Bu zor ve meşakkatli bir iştir, ancak Türkiye toplumu özgür ve demokratik bir cumhuriyete ancak Türkiye solu bu işin üstesinden gelirse ulaşabilecektir.
[1] Kavramın daha yerli yerinde bir kullanımı için bkz. Agness Heller , Ferenc Feher ve Györg Markus, Dictatorship Over Needs, 1983, NY, Basil Blackwell.
[2] Kavram için bkz. J. Habermas , “The New Obscurity: The Crisis of the Wel- fare State and the Exhaustion of Utopian Energies” The New Conservatism, 1989.
[3] ‘Alafranga züppe’ tipi, ‘Batı özentisi’, ‘kolej bebesi’, ‘salon sosyalisti’, ‘monşer’ vb. bir dizi nam altında hüküm sürerken; ‘alaturka züppe’ tipi, ‘gerici’, ‘yobaz’, ‘sonradan görme’, ‘köylü’, ‘cahil’ ‘maganda’ vb. kılıklarda arz-endam ededurur.
[4] Bu noktada yanlış anlaşılmayı engellemek için hemen belirtmeliyim ki, iktisat terminolojisi derken, Türkiye solunun iktisat üzerinde çok durduğu, bu meseleyi önemsediği gibi bir saptamadan çok ezberlenmiş bir sınıf çatışması perspektifinden söz etmek istiyorum.

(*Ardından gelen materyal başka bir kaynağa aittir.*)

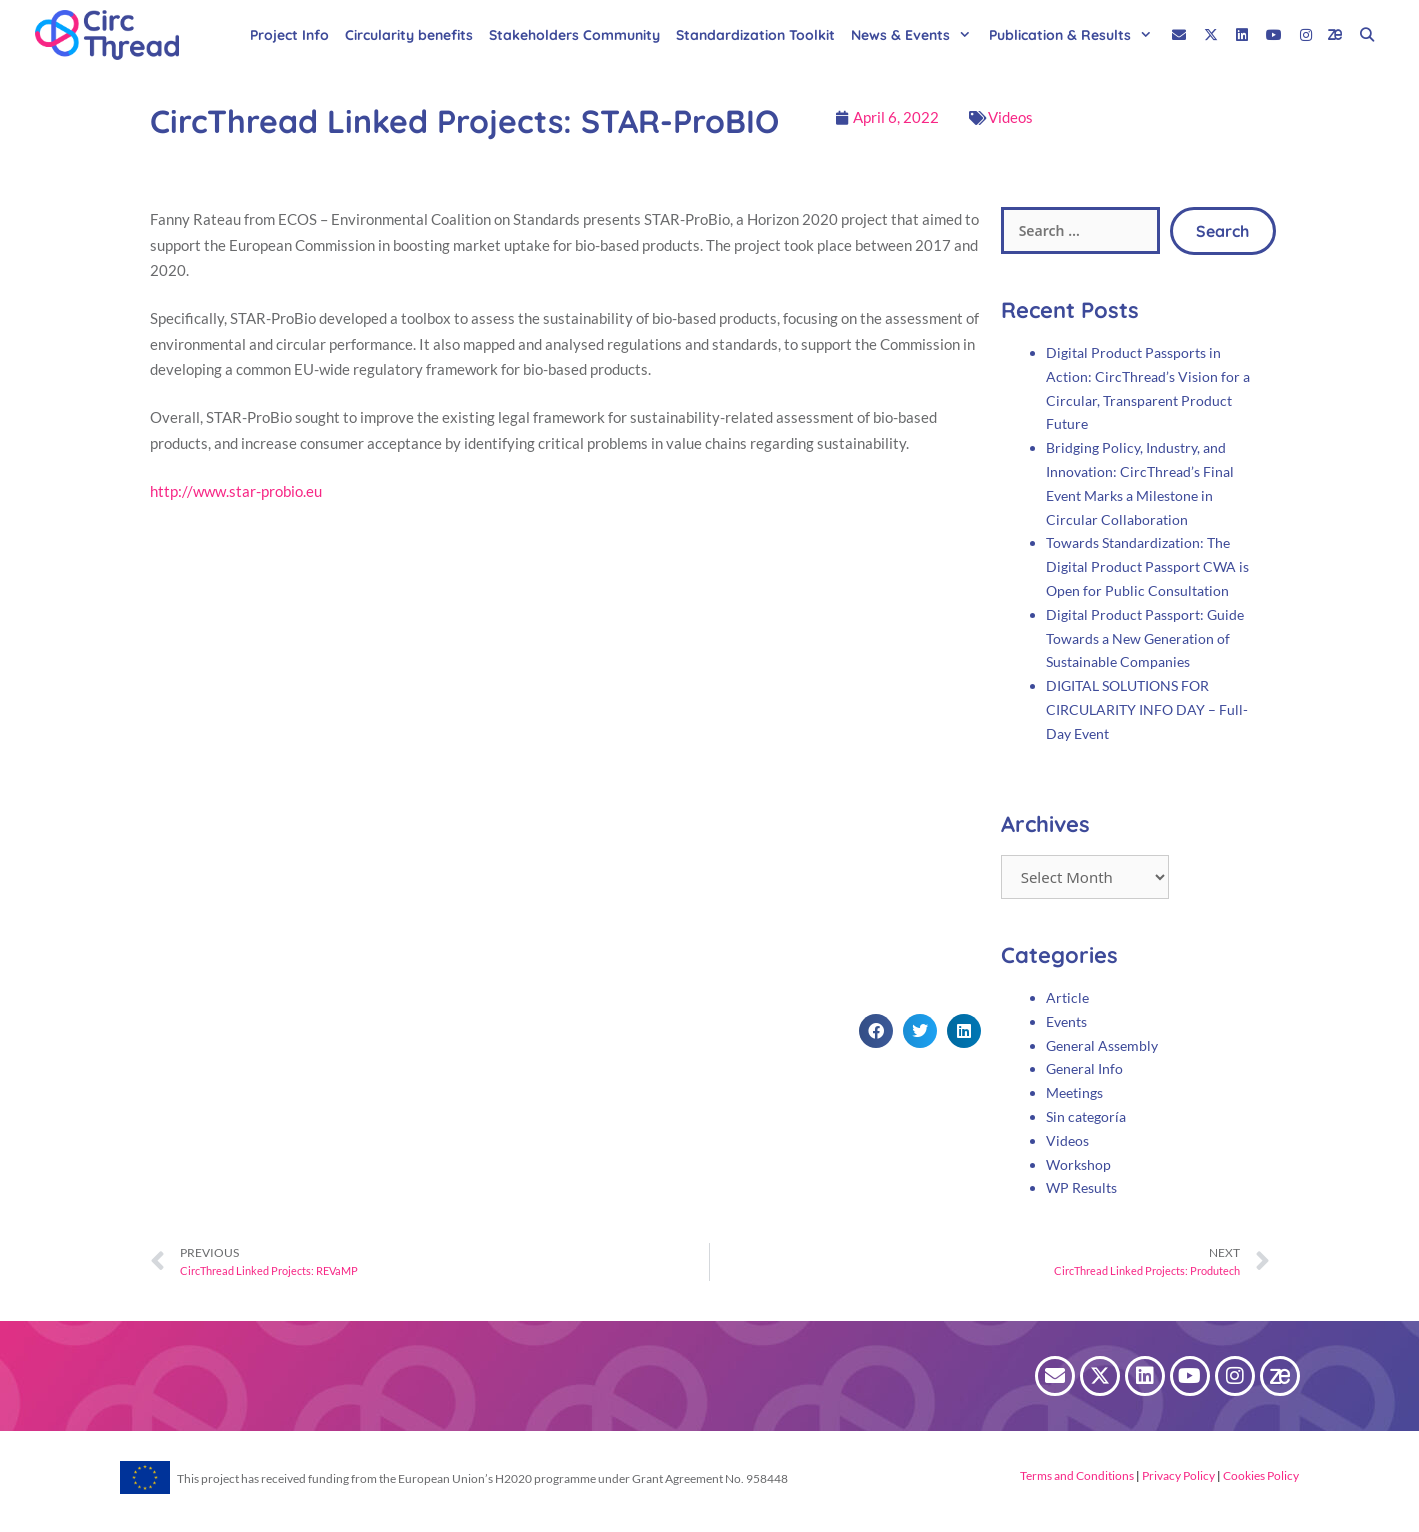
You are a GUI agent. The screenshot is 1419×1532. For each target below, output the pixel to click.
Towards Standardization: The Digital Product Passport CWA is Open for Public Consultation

[5] Zamanlama itibariyle bu ‘talihsiz’ makale için bkz. Şerif Mardin , Siyasal ve Sosyal Bilimler: Makaleler II, 1990, İstanbul, İletişim
[6] Şerif Mardin’in burada ifadelendirdiği şablon günümüzde de kusursuz işlemektedir. Günümüz toplumsal ‘düşünürlerinin’ bir aydın olarak kabul görmek gayesiyle laiklik ya da hümanizmadan en az birini ve hattâ ikisini birden kesin bir şekilde reddetme temayülü göstermesi şablonun gücünü sergilemektedir.
[7] Türkiye solunun Kürt meselesi hakkında sergilediği içler acısı teorik-politik tutuma karşı cesaret verici bir girişim olarak bkz. Mesut Yeğen, “ÖDP ve Kürt Sorunu: Üç Tarz-ı Siyaset” Mürekkep, 1998 sayı 9, s.15-39.
[8] Deniz Gezmiş’in hatırasının popüler hafıza üzerindeki etkinliği (için bkz. ilgili TV programlarına ilişkin AGB Rating raporları); Yılmaz Güney filmlerinin bu toplumda yarattığı hissiyatın derinliği ve Yılmaz Erdoğan’ın ‘mükremin abi’ karakterine yönelik ilgi ve ayrıca Ahmet Kaya’nın performansı...
[9] ‘Demokratist retorik’le kastettiğim kısaca şu: hasbelkader bir demokrasi savunusu çerçevesinde kurulan ancak siyasal iktidarın meşrûiyet kaynağı olarak toplumsal taleplerden çok idare mantığına dayanan, demokrasiyi seçilmişlikle sınırlayan, siyasal pozisyonları eğitim dolayımıyla kurgulayan, toplumu eğitime tabi tutulacak bir güruh olarak algılamasını dışavurmazlık edemeyen, kendine demokratik ve demokrasi anlayışı kendinden menkûl bir retorik.